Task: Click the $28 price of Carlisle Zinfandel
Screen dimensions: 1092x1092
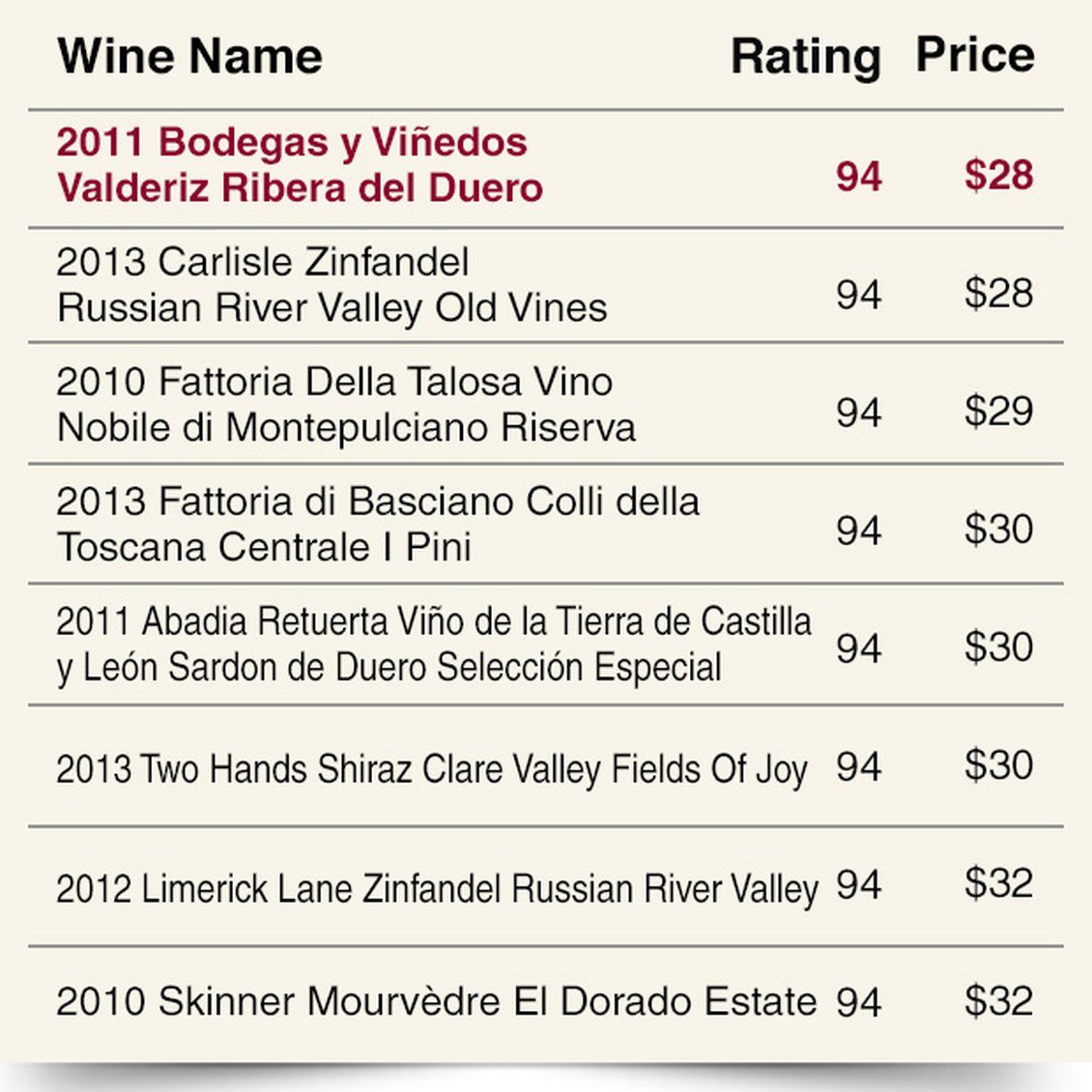Action: click(x=998, y=294)
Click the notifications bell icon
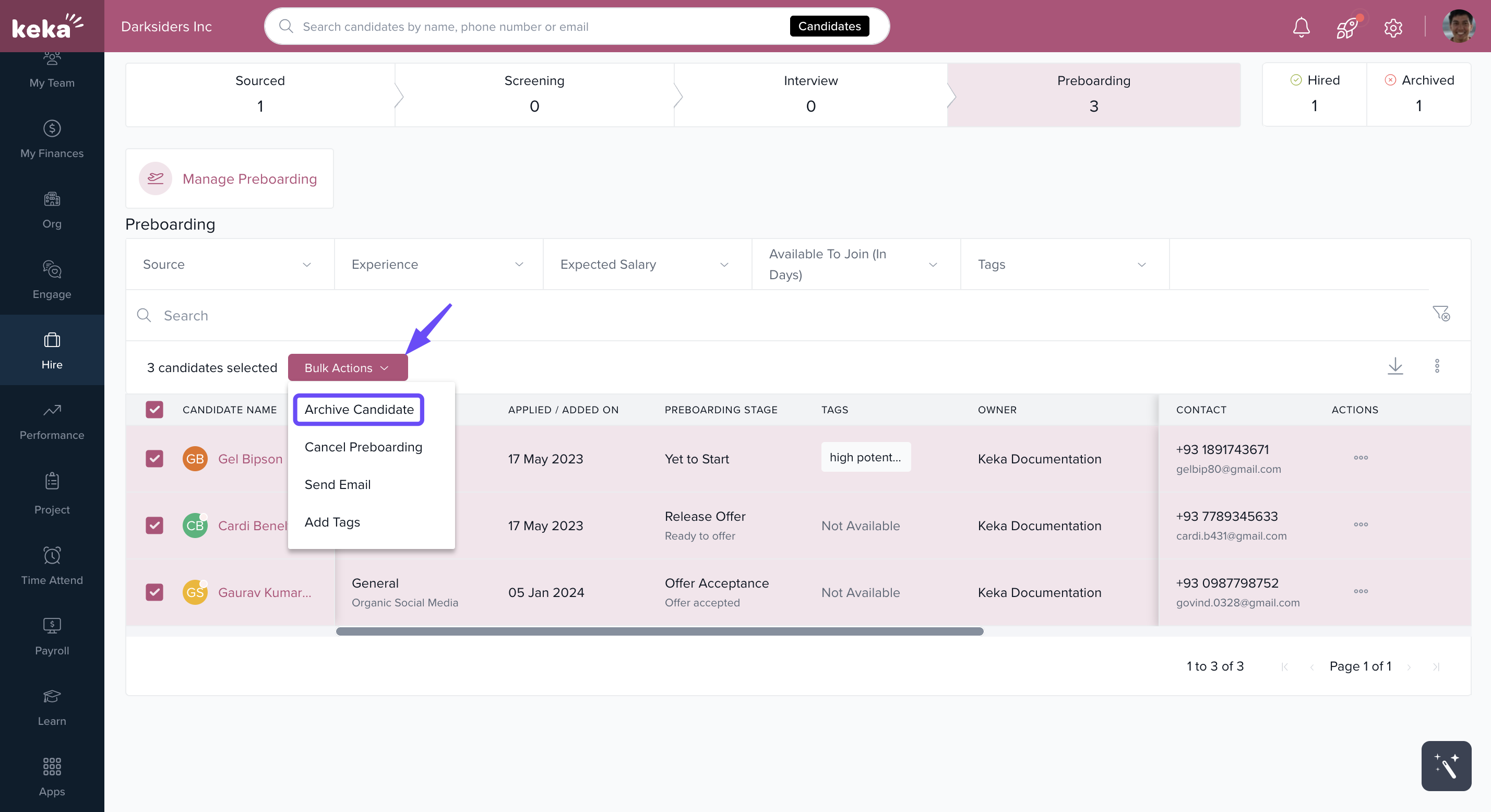Screen dimensions: 1491x812 [x=1301, y=27]
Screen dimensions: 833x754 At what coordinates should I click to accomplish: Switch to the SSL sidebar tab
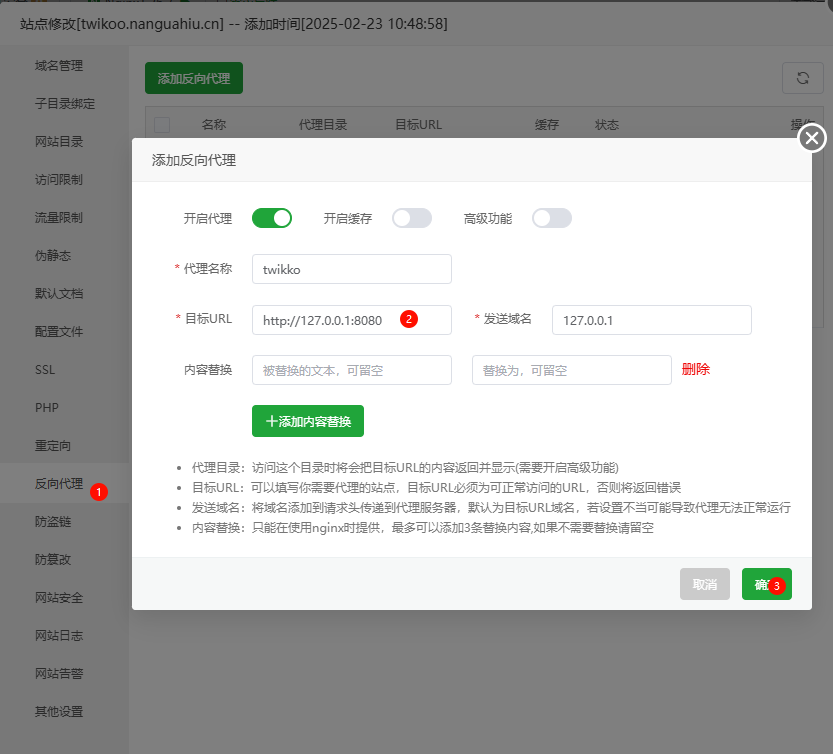(x=46, y=370)
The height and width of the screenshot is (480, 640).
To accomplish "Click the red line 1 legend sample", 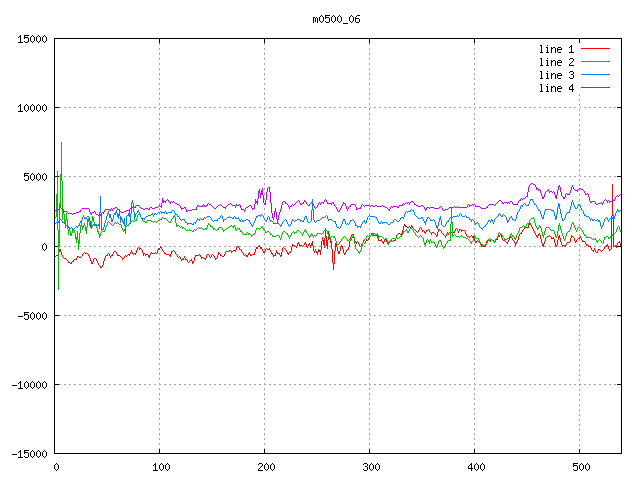I will [x=596, y=49].
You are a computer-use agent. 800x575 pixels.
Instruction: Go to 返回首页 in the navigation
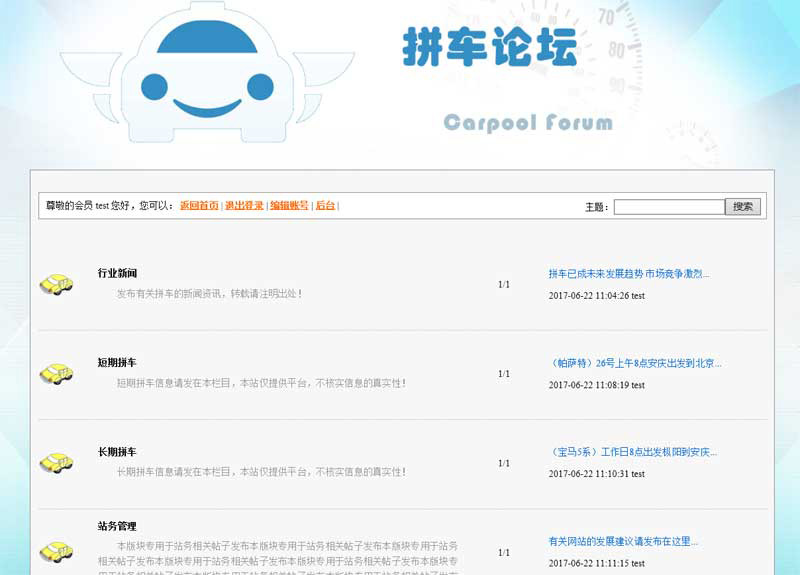(199, 206)
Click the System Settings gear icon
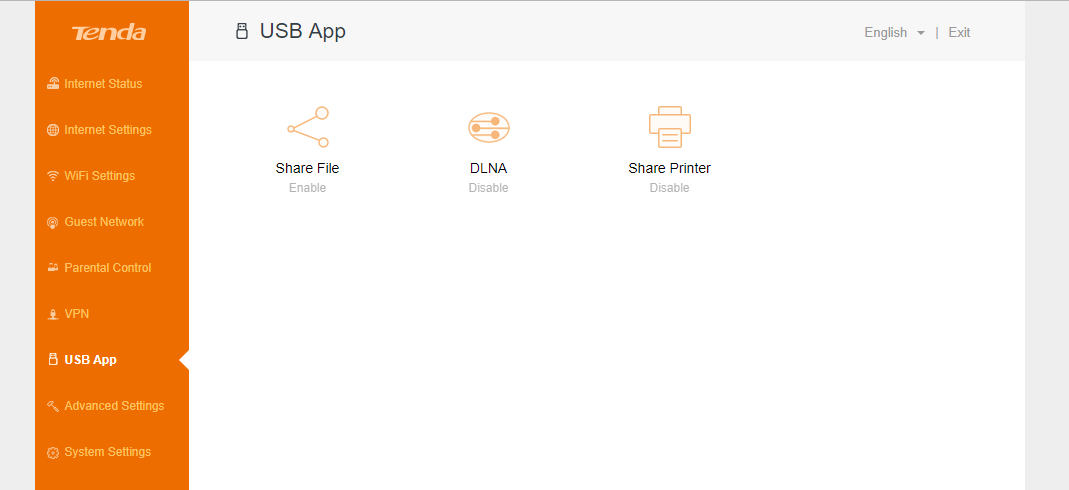Image resolution: width=1069 pixels, height=490 pixels. [53, 452]
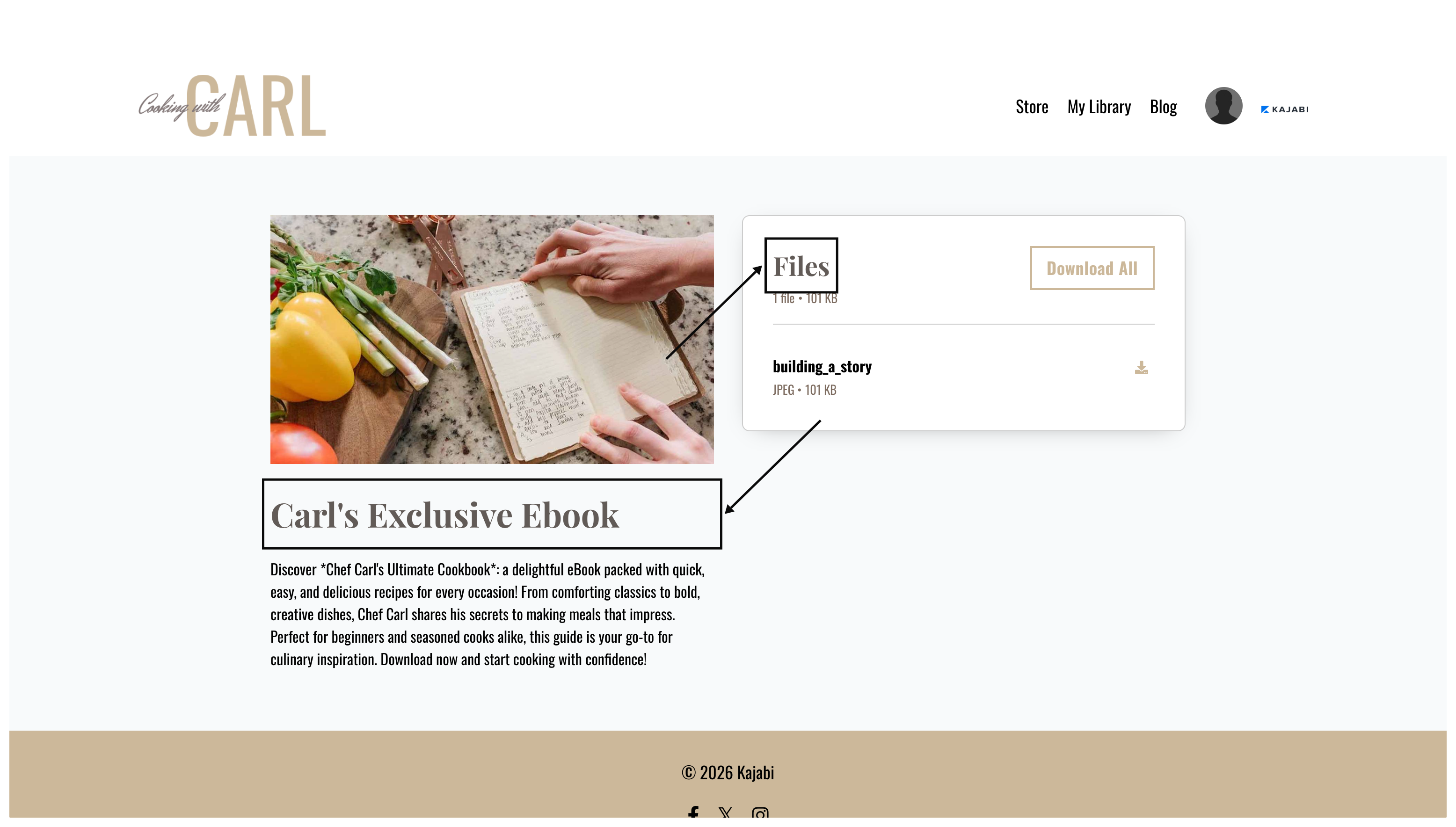
Task: Click the Cooking with Carl logo
Action: point(233,106)
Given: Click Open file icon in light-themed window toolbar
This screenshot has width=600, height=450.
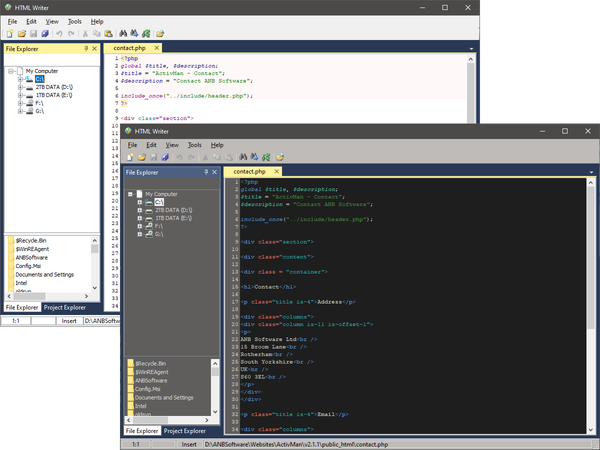Looking at the screenshot, I should tap(21, 33).
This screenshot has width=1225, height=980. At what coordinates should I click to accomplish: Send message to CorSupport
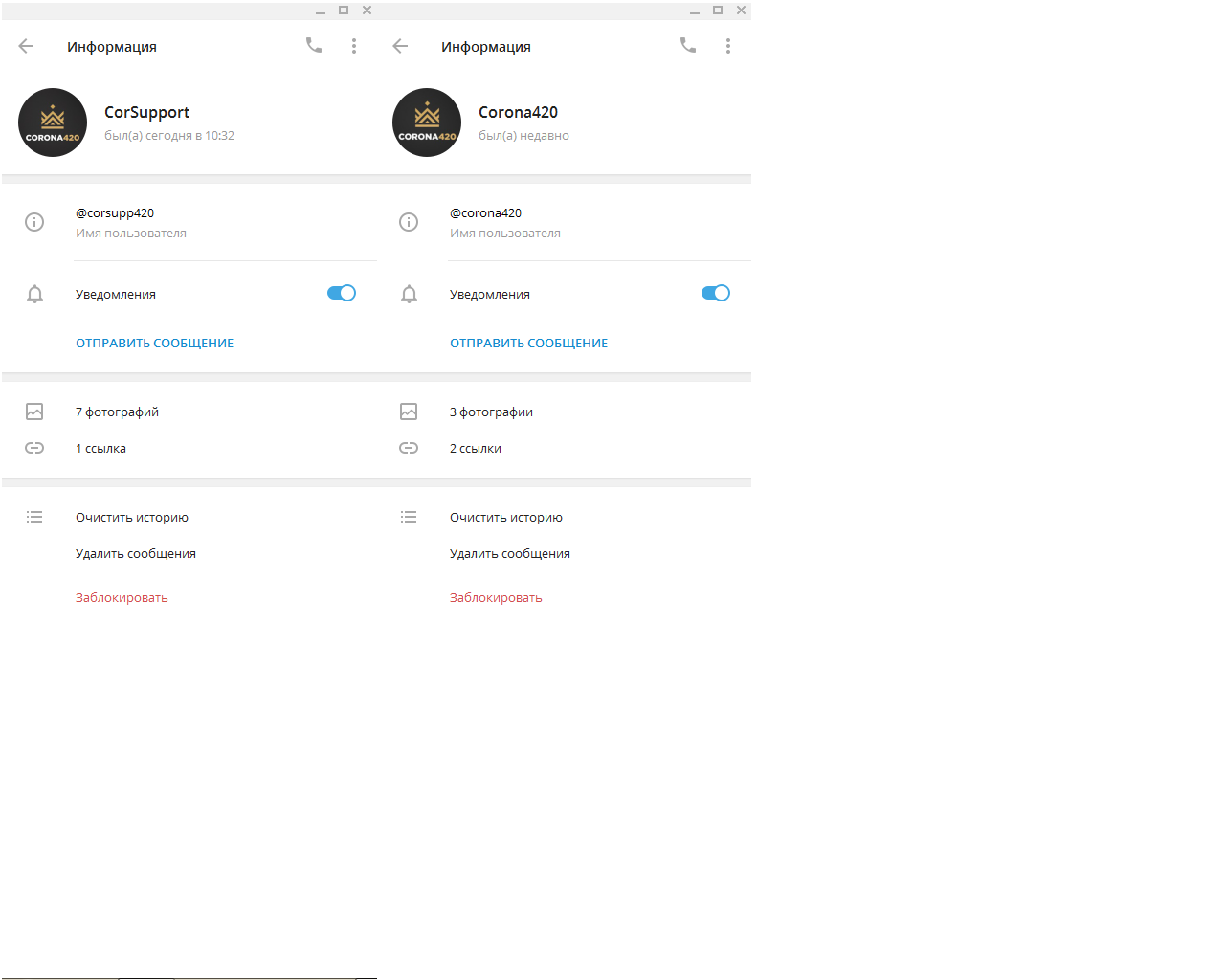pos(155,343)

> Required work: Print the lines of the items starting with the line that contains "You are a computer-use agent. 800x575 pixels." and going on through the line that contains "Looking at the", both included, without changing them. Leave the pictures out.

> Completed exercise:
You are a computer-use agent. 800x575 pixels.
Instruction: Go to 返回首页 in the navigation
(199, 206)
Click the System Settings gear icon
Image resolution: width=1069 pixels, height=490 pixels. [53, 452]
Task: Click the Cooking with Carl logo
Action: point(233,106)
Given: Click Open file icon in light-themed window toolbar
This screenshot has width=600, height=450.
Looking at the screenshot, I should tap(21, 33).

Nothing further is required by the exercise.